Frequently Asked Questions
- What is the fastest LLM in 2026?
- The fastest LLM in 2026 by raw throughput is Llama 3.3 70B on Groq at ~500 tokens/sec, followed by Cerebras Llama 3.1 8B at ~450 tok/s. For frontier-quality models, Gemini 2.0 Flash leads at ~230 tok/s with GPT-4o-mini close behind. By time to first token (TTFT), Gemini 2.0 Flash Lite and GPT-4.1 Nano both respond in under 100ms.
- Why is Groq so much faster than OpenAI or Anthropic?
- Groq uses custom LPU (Language Processing Unit) hardware purpose-built for sequential token generation, while OpenAI and Anthropic run on GPUs optimized for parallel training. Groq's architecture eliminates most memory-bandwidth bottlenecks, so it can stream 5-10x more tokens per second than GPU-hosted models of the same size — but only for open-weight models (Llama, Mixtral, DeepSeek distills) since Groq can't host proprietary weights.

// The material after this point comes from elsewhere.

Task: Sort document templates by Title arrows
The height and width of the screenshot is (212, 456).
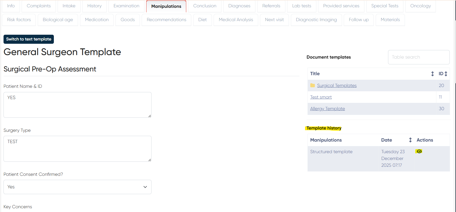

- What is TTFT (Time to First Token)?
- TTFT is how many milliseconds pass between sending your API request and receiving the first streamed token back. It's the latency users actually feel — lower TTFT means chat interfaces feel instant. TTFT is driven by model load time, prompt length, and provider infrastructure, and is separate from throughput (tokens/sec) which measures generation speed after the first token arrives.
- Does LLM speed affect response quality?
- Speed and quality are loosely correlated but not causally linked. Smaller distilled models (GPT-4.1 Nano, Gemini Flash Lite, Haiku) are faster because they have fewer parameters, which generally means weaker reasoning. But hardware matters too: Groq-hosted Llama 3.3 70B is ~6x faster than the same model on standard GPU providers with no quality difference. Pick speed tier based on task: simple extraction tolerates fast/small, complex reasoning needs slower frontier models.
- Which LLM is fastest for chatbots?
- For real-time chatbots, Gemini 2.0 Flash and GPT-4o-mini are the sweet spot — sub-200ms TTFT, 200+ tok/s throughput, and frontier-lite quality. If you need absolutely minimal latency and your use case is open-weight, Groq Llama 3.3 70B delivers sub-100ms TTFT with 500 tok/s streaming.
- Which LLM is fastest for batch processing?
- For batch workloads, throughput (tokens/sec) matters more than TTFT. Gemini 2.0 Flash at ~230 tok/s and Groq-hosted Llama at ~500 tok/s are the top picks. Also consider batch APIs: OpenAI, Anthropic, and Google all offer 50% discounts on batch endpoints with 24-hour SLAs, which often beats real-time throughput on $/token.
- Which LLM is fastest for agents?
- Agents benefit from low TTFT on every tool-call hop. GPT-4o-mini and Claude Haiku 4 are the preferred choices — both deliver sub-300ms TTFT with strong function-calling reliability. Avoid reasoning models (o3, DeepSeek R1) in agent loops unless the task truly requires deep thinking, because their hidden chain-of-thought adds seconds per call.
- Does streaming improve perceived speed?
- Yes — streaming roughly halves perceived latency because users see output arrive progressively rather than waiting for the full response. A 4-second full-response generation feels like 400ms when streamed. Every major provider supports SSE streaming; enable it wherever you can tolerate partial output.